• Aim of the exercise:
Can you rescale the part of the data that opens with the line containing "トップページ (22, 25)" and closes at the end of the data, with both ends included? Write those lines out again in full, requests included, multiplying every coordinate in the answers by 1.35 and rounding to whole numbers, with halves rounded up.

• Dataset:
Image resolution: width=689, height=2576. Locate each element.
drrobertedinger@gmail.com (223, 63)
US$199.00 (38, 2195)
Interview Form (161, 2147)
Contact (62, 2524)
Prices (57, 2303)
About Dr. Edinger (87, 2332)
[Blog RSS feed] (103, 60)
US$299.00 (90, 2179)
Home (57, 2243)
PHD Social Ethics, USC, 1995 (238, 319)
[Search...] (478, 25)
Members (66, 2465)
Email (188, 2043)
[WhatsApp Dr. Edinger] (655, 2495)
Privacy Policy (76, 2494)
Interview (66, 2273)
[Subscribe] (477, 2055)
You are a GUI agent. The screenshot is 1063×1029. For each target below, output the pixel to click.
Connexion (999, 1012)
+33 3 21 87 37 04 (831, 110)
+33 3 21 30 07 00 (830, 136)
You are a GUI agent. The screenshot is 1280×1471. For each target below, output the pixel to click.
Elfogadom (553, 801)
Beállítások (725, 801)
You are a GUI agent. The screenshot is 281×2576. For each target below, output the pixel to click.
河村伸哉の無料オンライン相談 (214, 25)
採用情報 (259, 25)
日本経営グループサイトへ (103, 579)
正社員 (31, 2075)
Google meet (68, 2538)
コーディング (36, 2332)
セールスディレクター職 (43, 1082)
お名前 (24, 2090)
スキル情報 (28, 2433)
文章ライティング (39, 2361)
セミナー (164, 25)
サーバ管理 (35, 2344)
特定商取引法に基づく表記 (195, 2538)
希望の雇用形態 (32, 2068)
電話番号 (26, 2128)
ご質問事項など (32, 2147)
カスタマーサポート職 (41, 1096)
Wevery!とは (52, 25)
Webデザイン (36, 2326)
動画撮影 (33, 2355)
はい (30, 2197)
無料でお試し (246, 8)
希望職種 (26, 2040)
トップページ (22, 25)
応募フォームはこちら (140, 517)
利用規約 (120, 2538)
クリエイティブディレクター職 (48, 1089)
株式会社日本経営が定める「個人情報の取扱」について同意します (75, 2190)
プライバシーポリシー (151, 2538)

• Response to this exercise:
トップページ (30, 34)
応募フォームはこちら (189, 698)
利用規約 (162, 3426)
クリエイティブディレクター職 (65, 1470)
株式会社日本経営が定める「個人情報の取扱」について同意します (101, 2957)
プライバシーポリシー (204, 3426)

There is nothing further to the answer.